Christos Voskrese!

Christos Voskrese!

For Tod

***

The world is unusually quiet this dawn

With fading stars withdrawing in good grace

And drowsy, dreaming sunflowers, dewy-drooped,

Their golden crowns all motionless and still,

Stand patiently in their ordered garden rows,

Almost as if they wait for lazy bees

To wake and work, and so begin the day.

A solitary swallow sweeps the sky;

An early finch proclaims his leafy seat

While Old Kashtanka limps around the yard

Snuffling the boundaries on her morning patrol.

Then wide-yawning Mikhail, happily barefoot,

A lump of bread for nibbling in one hand,

A birch switch swishing menace in the other

Appears, and whistles up his father’s cows:

“Hey!  Alina, and Antonina! Up!

Up, up, Diana and Dominika!

You, too, Varvara and Valentina!

Pashka is here, and dawn, and spring, and life!”

And they are not reluctant then to rise

From sweet and grassy beds, with udders full,

Cow-gossip-lowing to the dairy barn.

Anastasia lights the ikon lamp

And crosses herself as her mother taught.

She’ll brew the tea, the strong black wake-up tea,

And think about that naughty, handsome Yuri

Who winked at her during the Liturgy

On the holiest midnight of the year.

O pray that watchful Father did not see!

Breakfast will be merry, an echo-feast

Of last night’s eggs, pysanky, sausage, kulich.

And Mother will pack Babushka’s basket,

Because only a mother can do that right

When Father Vasily arrived last night

In a limping Lada haloed in smoke,

The men put out their cigarettes and helped

With every precious vestment, cope, and chain,

For old Saint Basil’s has not its own priest,

Not since the Czar, and Seraphim-Diveyevo

From time to time, for weddings, holy days,

Funerals, supplies the needs of the parish,

Often with Father Vasily (whose mother

Begins most conversations with “My son,

The priest.…”), much to the amusement of all.

Voices fell, temperatures fell, darkness fell

And stars hovered low over the silent fields,

Dark larches, parking lots, and tractor sheds.

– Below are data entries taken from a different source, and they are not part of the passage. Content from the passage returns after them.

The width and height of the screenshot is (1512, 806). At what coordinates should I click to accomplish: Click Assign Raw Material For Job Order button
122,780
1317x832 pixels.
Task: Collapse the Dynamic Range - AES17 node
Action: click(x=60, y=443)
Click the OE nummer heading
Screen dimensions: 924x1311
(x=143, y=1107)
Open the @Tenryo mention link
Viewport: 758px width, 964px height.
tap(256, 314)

Inside the lightless church the priest began

The ancient prayers of desolate emptiness

To which the faithful whispered in reply,

Unworthy mourners at the Garden tomb,

Spiraling deeper and deeper in grief

Until that Word, by Saint Mary Magdalene

Revealed, with candles, hymns, and midnight bells

Spoke light and life to poor but hopeful souls.

The world is unusually quiet this dawn;

The sun is new-lamb warm upon creation,      

For Pascha gently rests upon the earth,

This holy Russia, whose martyrs and saints

Enlighten the nations through their witness of faith,

Mercy, blessings, penance, and prayer eternal

Now rising with a resurrection hymn,

And even needful chores are liturgies:

“Christos Voskrese  – Christ is risen indeed!”

And Old Kashtanka limps around the yard

Snuffling the boundaries on her morning patrol.